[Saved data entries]
=====
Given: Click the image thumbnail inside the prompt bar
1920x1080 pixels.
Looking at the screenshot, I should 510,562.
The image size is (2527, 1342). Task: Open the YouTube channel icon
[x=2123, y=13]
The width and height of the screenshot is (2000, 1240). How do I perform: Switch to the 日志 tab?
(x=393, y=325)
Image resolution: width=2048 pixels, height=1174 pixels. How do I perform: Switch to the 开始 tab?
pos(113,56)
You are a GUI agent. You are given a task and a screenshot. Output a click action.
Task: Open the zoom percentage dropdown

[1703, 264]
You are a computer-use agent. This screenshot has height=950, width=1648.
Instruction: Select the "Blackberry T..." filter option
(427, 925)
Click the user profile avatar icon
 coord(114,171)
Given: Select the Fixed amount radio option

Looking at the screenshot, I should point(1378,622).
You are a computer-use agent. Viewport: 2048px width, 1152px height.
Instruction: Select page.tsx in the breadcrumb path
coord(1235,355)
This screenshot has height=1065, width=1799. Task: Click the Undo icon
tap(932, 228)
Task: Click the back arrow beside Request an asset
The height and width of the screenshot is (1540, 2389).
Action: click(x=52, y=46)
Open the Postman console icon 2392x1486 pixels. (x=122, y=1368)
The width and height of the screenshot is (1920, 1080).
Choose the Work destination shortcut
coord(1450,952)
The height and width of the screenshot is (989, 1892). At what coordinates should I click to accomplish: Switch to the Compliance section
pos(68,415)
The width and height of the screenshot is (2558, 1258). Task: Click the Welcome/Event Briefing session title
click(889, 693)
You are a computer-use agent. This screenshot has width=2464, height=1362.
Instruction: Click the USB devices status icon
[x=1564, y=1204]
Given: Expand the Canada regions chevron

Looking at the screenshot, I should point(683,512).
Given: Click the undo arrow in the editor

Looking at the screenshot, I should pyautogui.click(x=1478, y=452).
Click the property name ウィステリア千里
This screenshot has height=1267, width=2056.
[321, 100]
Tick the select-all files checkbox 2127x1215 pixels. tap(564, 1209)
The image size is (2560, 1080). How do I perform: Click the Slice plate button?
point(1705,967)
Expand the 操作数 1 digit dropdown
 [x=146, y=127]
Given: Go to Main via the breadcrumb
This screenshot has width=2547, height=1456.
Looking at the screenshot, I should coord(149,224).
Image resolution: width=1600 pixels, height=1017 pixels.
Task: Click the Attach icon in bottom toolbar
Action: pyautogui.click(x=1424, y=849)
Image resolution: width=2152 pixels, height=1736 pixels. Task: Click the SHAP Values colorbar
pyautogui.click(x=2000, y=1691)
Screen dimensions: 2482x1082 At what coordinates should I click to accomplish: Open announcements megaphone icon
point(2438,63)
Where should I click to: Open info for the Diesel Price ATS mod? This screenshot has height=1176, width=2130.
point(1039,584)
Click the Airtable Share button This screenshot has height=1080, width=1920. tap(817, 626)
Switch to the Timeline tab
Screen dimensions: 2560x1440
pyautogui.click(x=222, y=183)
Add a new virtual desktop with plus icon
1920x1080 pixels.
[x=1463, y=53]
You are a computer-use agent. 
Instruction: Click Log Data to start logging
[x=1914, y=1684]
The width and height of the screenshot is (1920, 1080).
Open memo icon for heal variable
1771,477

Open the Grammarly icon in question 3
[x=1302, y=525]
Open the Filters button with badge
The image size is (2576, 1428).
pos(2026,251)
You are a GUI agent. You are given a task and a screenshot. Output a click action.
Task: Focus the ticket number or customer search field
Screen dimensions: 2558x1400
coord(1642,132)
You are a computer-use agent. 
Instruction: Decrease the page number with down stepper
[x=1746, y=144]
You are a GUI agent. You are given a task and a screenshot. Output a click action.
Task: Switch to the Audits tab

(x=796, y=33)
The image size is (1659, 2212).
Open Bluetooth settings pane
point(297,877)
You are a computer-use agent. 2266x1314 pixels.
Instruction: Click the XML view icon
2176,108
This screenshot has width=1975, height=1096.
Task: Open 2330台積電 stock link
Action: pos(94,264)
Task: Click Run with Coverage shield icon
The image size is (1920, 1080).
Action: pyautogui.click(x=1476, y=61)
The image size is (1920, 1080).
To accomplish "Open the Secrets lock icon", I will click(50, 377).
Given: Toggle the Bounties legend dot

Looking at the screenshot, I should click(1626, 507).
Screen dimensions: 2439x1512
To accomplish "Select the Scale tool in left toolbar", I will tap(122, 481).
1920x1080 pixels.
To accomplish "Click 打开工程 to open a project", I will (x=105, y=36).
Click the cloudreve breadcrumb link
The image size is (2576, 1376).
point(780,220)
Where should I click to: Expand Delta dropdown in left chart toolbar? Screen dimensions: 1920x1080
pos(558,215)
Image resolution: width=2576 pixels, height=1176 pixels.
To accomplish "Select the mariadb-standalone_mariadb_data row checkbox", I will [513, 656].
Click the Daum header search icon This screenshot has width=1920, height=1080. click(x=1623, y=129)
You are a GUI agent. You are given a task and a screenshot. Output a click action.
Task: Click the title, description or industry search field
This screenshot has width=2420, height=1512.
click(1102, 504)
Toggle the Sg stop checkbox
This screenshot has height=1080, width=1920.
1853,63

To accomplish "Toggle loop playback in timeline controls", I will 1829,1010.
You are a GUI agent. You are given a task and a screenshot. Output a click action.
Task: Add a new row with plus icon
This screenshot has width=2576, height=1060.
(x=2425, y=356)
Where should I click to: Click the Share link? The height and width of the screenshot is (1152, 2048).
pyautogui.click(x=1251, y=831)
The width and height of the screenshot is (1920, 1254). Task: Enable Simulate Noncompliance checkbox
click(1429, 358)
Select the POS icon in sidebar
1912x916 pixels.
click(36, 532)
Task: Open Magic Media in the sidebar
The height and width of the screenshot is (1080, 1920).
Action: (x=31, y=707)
=====
### [PROBLEM DETAILS]
Every entry must be repeated exactly; none may be skipped.

### [EXERCISE ANSWER]
Given: Click the image thumbnail inside the prompt bar
1920x1080 pixels.
Looking at the screenshot, I should 510,562.
The image size is (2527, 1342). Task: Open the YouTube channel icon
[x=2123, y=13]
The width and height of the screenshot is (2000, 1240). How do I perform: Switch to the 日志 tab?
(x=393, y=325)
Image resolution: width=2048 pixels, height=1174 pixels. How do I perform: Switch to the 开始 tab?
pos(113,56)
You are a GUI agent. You are given a task and a screenshot. Output a click action.
Task: Open the zoom percentage dropdown

[1703, 264]
You are a computer-use agent. This screenshot has height=950, width=1648.
Instruction: Select the "Blackberry T..." filter option
(427, 925)
Click the user profile avatar icon
 coord(114,171)
Given: Select the Fixed amount radio option

Looking at the screenshot, I should point(1378,622).
You are a computer-use agent. Viewport: 2048px width, 1152px height.
Instruction: Select page.tsx in the breadcrumb path
coord(1235,355)
This screenshot has height=1065, width=1799. Task: Click the Undo icon
tap(932, 228)
Task: Click the back arrow beside Request an asset
The height and width of the screenshot is (1540, 2389).
Action: click(x=52, y=46)
Open the Postman console icon 2392x1486 pixels. (x=122, y=1368)
The width and height of the screenshot is (1920, 1080).
Choose the Work destination shortcut
coord(1450,952)
The height and width of the screenshot is (989, 1892). At what coordinates should I click to accomplish: Switch to the Compliance section
pos(68,415)
The width and height of the screenshot is (2558, 1258). Task: Click the Welcome/Event Briefing session title
click(889, 693)
You are a computer-use agent. This screenshot has width=2464, height=1362.
Instruction: Click the USB devices status icon
[x=1564, y=1204]
Given: Expand the Canada regions chevron

Looking at the screenshot, I should point(683,512).
Given: Click the undo arrow in the editor

Looking at the screenshot, I should pyautogui.click(x=1478, y=452).
Click the property name ウィステリア千里
This screenshot has height=1267, width=2056.
[321, 100]
Tick the select-all files checkbox 2127x1215 pixels. tap(564, 1209)
The image size is (2560, 1080). How do I perform: Click the Slice plate button?
point(1705,967)
Expand the 操作数 1 digit dropdown
 [x=146, y=127]
Given: Go to Main via the breadcrumb
This screenshot has width=2547, height=1456.
Looking at the screenshot, I should coord(149,224).
Image resolution: width=1600 pixels, height=1017 pixels.
Task: Click the Attach icon in bottom toolbar
Action: pyautogui.click(x=1424, y=849)
Image resolution: width=2152 pixels, height=1736 pixels. Task: Click the SHAP Values colorbar
pyautogui.click(x=2000, y=1691)
Screen dimensions: 2482x1082 At what coordinates should I click to accomplish: Open announcements megaphone icon
point(2438,63)
Where should I click to: Open info for the Diesel Price ATS mod? This screenshot has height=1176, width=2130.
point(1039,584)
Click the Airtable Share button This screenshot has height=1080, width=1920. tap(817, 626)
Switch to the Timeline tab
Screen dimensions: 2560x1440
pyautogui.click(x=222, y=183)
Add a new virtual desktop with plus icon
1920x1080 pixels.
[x=1463, y=53]
You are a computer-use agent. 
Instruction: Click Log Data to start logging
[x=1914, y=1684]
The width and height of the screenshot is (1920, 1080).
Open memo icon for heal variable
1771,477

Open the Grammarly icon in question 3
[x=1302, y=525]
Open the Filters button with badge
The image size is (2576, 1428).
pos(2026,251)
You are a GUI agent. You are given a task and a screenshot. Output a click action.
Task: Focus the ticket number or customer search field
Screen dimensions: 2558x1400
coord(1642,132)
You are a computer-use agent. 
Instruction: Decrease the page number with down stepper
[x=1746, y=144]
You are a GUI agent. You are given a task and a screenshot. Output a click action.
Task: Switch to the Audits tab

(x=796, y=33)
The image size is (1659, 2212).
Open Bluetooth settings pane
point(297,877)
You are a computer-use agent. 2266x1314 pixels.
Instruction: Click the XML view icon
2176,108
This screenshot has width=1975, height=1096.
Task: Open 2330台積電 stock link
Action: pos(94,264)
Task: Click Run with Coverage shield icon
The image size is (1920, 1080).
Action: pyautogui.click(x=1476, y=61)
The image size is (1920, 1080).
To accomplish "Open the Secrets lock icon", I will click(50, 377).
Given: Toggle the Bounties legend dot

Looking at the screenshot, I should click(1626, 507).
Screen dimensions: 2439x1512
To accomplish "Select the Scale tool in left toolbar", I will tap(122, 481).
1920x1080 pixels.
To accomplish "Click 打开工程 to open a project", I will (x=105, y=36).
Click the cloudreve breadcrumb link
The image size is (2576, 1376).
point(780,220)
Where should I click to: Expand Delta dropdown in left chart toolbar? Screen dimensions: 1920x1080
pos(558,215)
Image resolution: width=2576 pixels, height=1176 pixels.
To accomplish "Select the mariadb-standalone_mariadb_data row checkbox", I will [513, 656].
Click the Daum header search icon This screenshot has width=1920, height=1080. click(x=1623, y=129)
You are a GUI agent. You are given a task and a screenshot. Output a click action.
Task: Click the title, description or industry search field
This screenshot has width=2420, height=1512.
click(1102, 504)
Toggle the Sg stop checkbox
This screenshot has height=1080, width=1920.
1853,63

To accomplish "Toggle loop playback in timeline controls", I will 1829,1010.
You are a GUI agent. You are given a task and a screenshot. Output a click action.
Task: Add a new row with plus icon
This screenshot has width=2576, height=1060.
(x=2425, y=356)
Where should I click to: Click the Share link? The height and width of the screenshot is (1152, 2048).
pyautogui.click(x=1251, y=831)
The width and height of the screenshot is (1920, 1254). Task: Enable Simulate Noncompliance checkbox
click(1429, 358)
Select the POS icon in sidebar
1912x916 pixels.
click(36, 532)
Task: Open Magic Media in the sidebar
The height and width of the screenshot is (1080, 1920).
Action: (x=31, y=707)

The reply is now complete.